Give back exactly the lines of the material below, starting with the line with "You are a GUI" and going on through the line with "Task: Change the 8 hours time range".

-------- Supplied records --------

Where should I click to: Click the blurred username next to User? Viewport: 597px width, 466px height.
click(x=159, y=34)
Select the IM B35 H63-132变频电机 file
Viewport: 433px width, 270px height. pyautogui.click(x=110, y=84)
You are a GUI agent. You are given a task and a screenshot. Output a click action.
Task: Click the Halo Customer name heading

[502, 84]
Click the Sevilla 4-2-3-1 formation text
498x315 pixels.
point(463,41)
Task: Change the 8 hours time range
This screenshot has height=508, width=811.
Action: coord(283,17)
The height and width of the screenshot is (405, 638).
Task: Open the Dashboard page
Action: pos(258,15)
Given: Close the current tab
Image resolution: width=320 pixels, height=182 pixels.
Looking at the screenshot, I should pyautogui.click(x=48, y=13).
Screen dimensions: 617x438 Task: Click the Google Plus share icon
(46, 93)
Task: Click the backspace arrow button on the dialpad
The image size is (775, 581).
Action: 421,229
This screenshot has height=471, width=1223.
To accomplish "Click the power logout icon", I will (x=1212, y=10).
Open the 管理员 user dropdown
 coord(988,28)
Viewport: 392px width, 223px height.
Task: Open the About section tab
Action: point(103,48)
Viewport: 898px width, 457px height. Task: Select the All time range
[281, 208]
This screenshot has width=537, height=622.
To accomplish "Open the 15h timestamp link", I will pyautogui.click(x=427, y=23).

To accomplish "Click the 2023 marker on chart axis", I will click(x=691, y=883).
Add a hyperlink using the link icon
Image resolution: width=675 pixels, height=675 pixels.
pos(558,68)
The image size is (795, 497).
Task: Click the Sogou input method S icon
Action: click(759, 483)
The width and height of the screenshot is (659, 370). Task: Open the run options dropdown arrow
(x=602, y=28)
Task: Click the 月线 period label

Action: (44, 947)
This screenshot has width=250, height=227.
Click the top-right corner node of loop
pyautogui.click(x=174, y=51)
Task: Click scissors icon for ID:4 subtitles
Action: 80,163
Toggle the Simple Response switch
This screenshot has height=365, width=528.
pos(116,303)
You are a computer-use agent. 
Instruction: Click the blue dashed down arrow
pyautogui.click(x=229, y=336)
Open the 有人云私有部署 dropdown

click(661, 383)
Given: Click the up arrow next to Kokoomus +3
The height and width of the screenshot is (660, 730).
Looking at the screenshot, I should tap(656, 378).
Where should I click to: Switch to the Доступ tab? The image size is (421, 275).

--------

Answer box:
You are a GUI agent. You are given a task and a screenshot. Output a click action.
Task: Click the Halo Customer name heading

[502, 84]
Click the Sevilla 4-2-3-1 formation text
498x315 pixels.
point(463,41)
Task: Change the 8 hours time range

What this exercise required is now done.